> **Data to examine**
*** Block opens ***

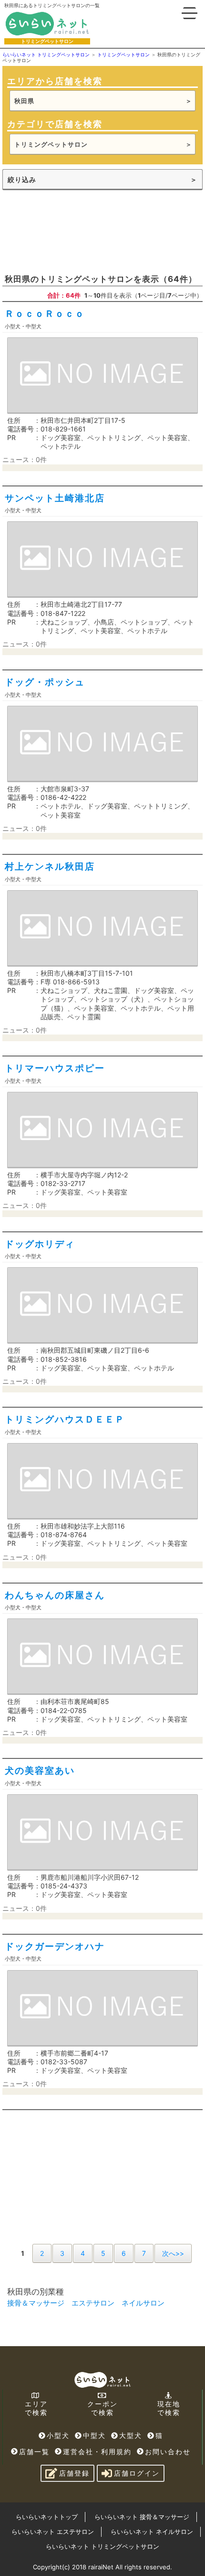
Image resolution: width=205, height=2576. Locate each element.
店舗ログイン (137, 2473)
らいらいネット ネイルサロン (152, 2531)
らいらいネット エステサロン (52, 2531)
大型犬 (130, 2435)
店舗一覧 (34, 2451)
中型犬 (94, 2435)
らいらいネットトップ (47, 2517)
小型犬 (58, 2435)
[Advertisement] (73, 231)
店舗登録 (74, 2473)
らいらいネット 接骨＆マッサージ (141, 2517)
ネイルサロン (143, 2302)
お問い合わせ (168, 2451)
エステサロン (93, 2302)
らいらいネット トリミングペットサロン (102, 2546)
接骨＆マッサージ (35, 2302)
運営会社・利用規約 (97, 2451)
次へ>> (173, 2253)
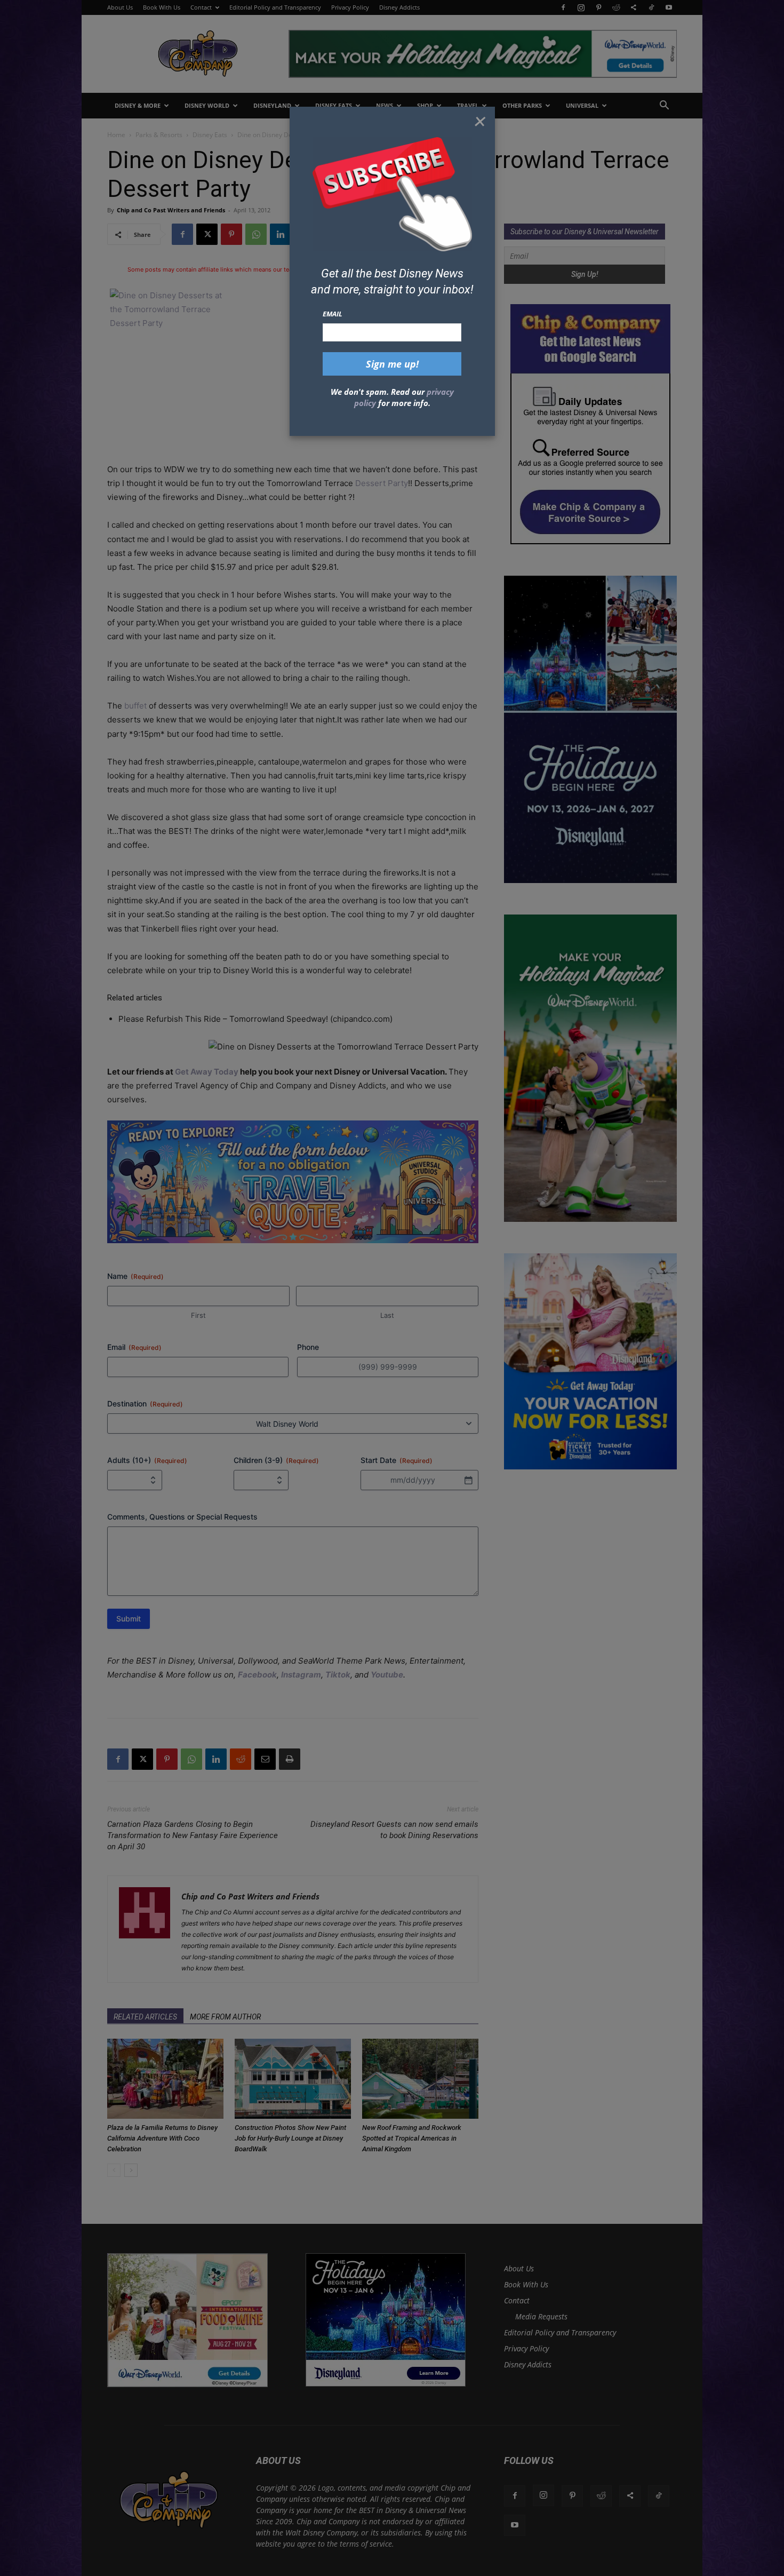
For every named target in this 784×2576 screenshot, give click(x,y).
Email (332, 314)
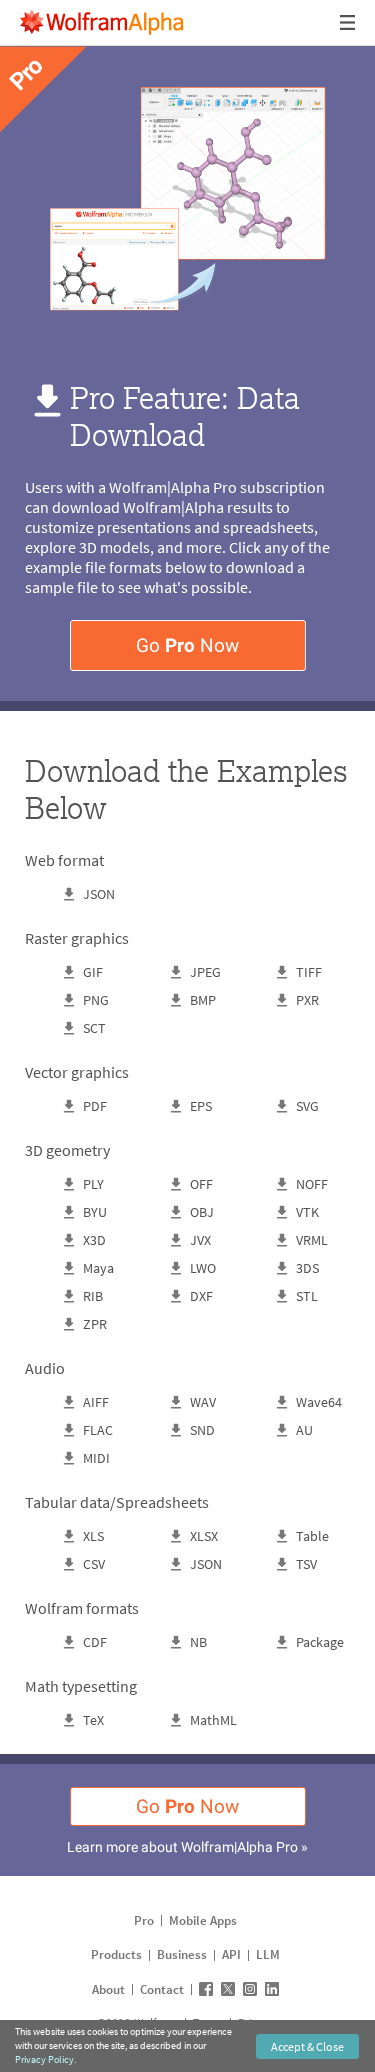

*** Block closes ***

> **Try it**
Give again, word for word, each line from the one holding "大型犬 (130, 2435)" through the end of the entries, and leave out any picture.

> **Task result**
大型犬 (130, 2435)
店舗一覧 (34, 2451)
中型犬 (94, 2435)
らいらいネットトップ (47, 2517)
小型犬 (58, 2435)
[Advertisement] (73, 231)
店舗登録 (74, 2473)
らいらいネット 接骨＆マッサージ (141, 2517)
ネイルサロン (143, 2302)
お問い合わせ (168, 2451)
エステサロン (93, 2302)
らいらいネット トリミングペットサロン (102, 2546)
接骨＆マッサージ (35, 2302)
運営会社・利用規約 (97, 2451)
次へ>> (173, 2253)
For every named target in this 784×2576 screenshot, give click(x,y).
Email (332, 314)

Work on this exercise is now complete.